[Stored dataset items]
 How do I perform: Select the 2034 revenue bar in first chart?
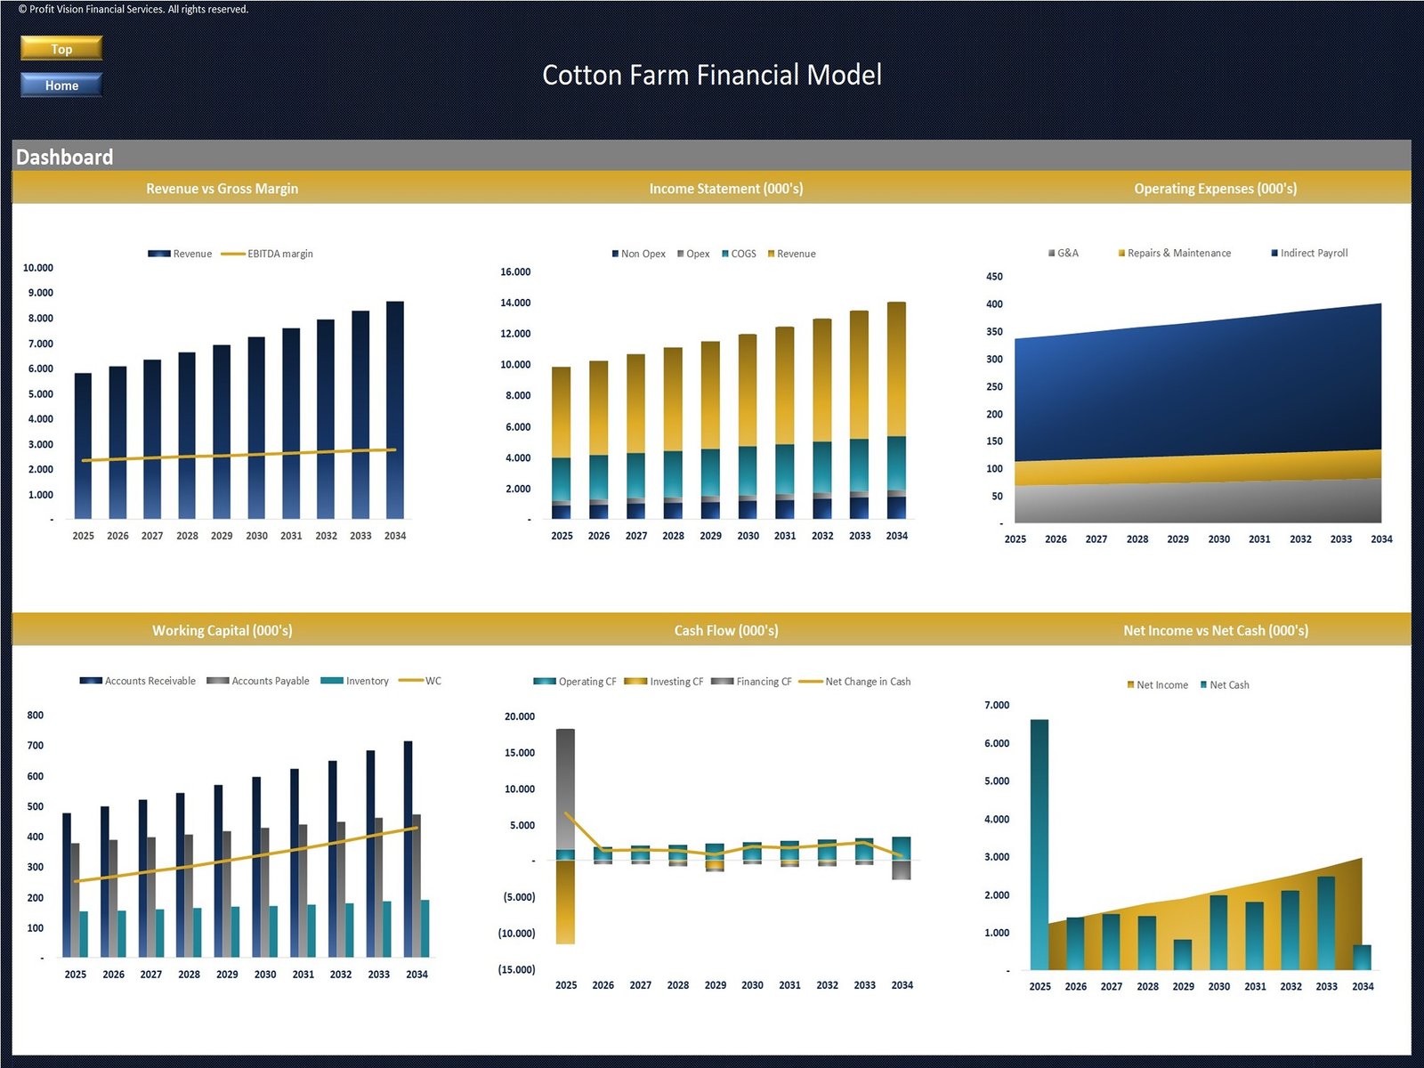pyautogui.click(x=394, y=409)
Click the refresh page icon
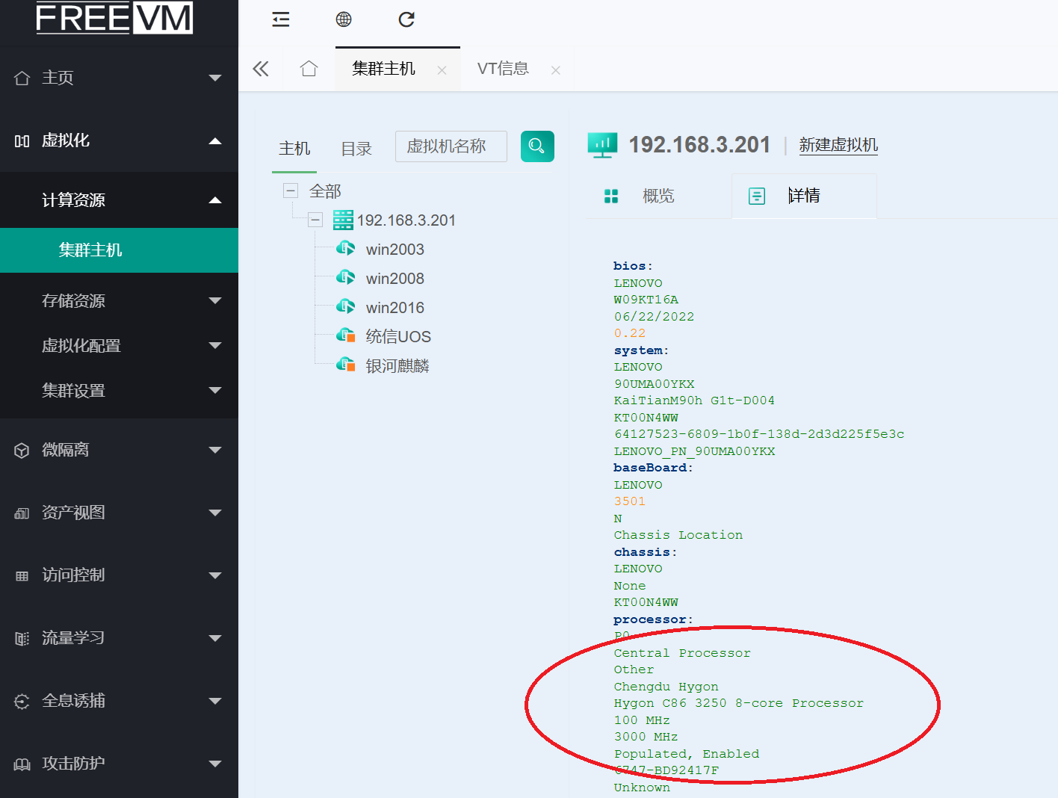 point(406,19)
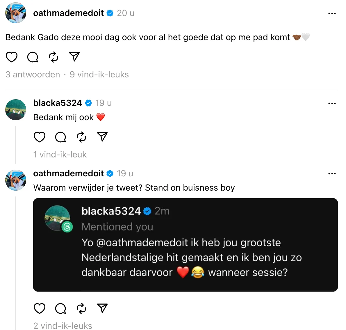Comment on blacka5324's 'Bedank mij ook' reply
Image resolution: width=346 pixels, height=330 pixels.
(x=60, y=137)

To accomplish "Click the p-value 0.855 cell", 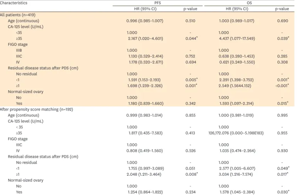I will (191, 115).
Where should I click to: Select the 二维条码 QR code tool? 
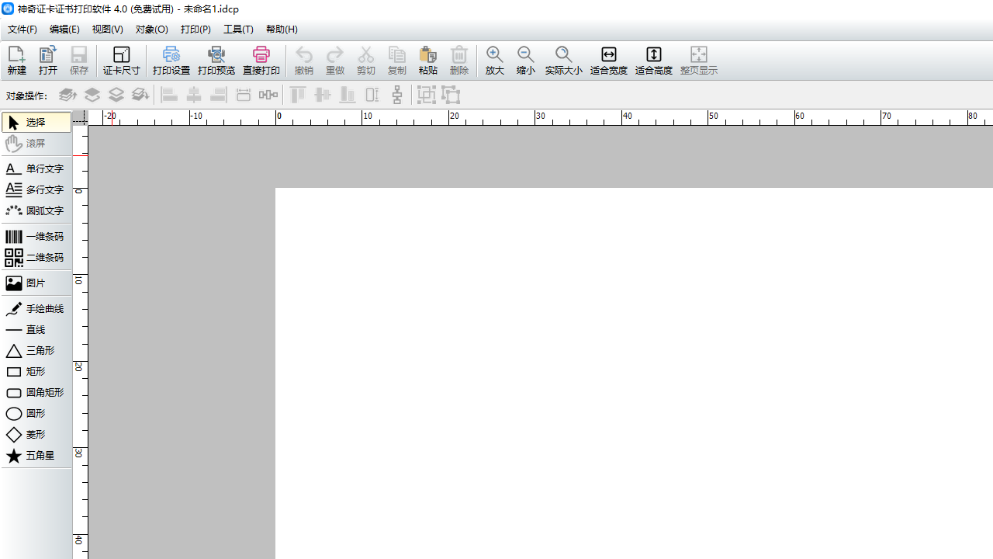(36, 258)
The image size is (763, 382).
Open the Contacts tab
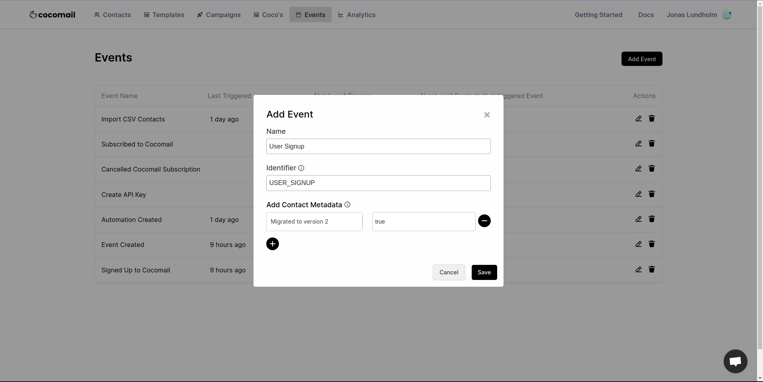coord(112,15)
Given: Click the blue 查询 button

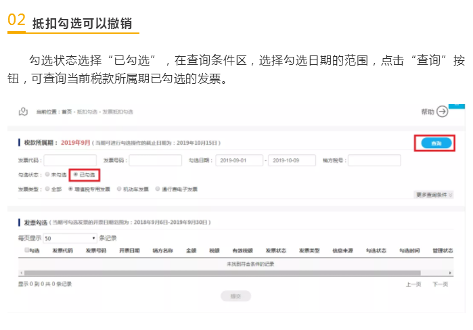Looking at the screenshot, I should point(433,143).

Task objective:
In the copy, leave out all pictures, and retype exactly each line from the one with "The image size is (763, 382)." through the last line of the entries.

Response for this exercise:
The image size is (763, 382).
Open the Contacts tab
coord(112,15)
Given: Click the blue 查询 button

Looking at the screenshot, I should point(433,143).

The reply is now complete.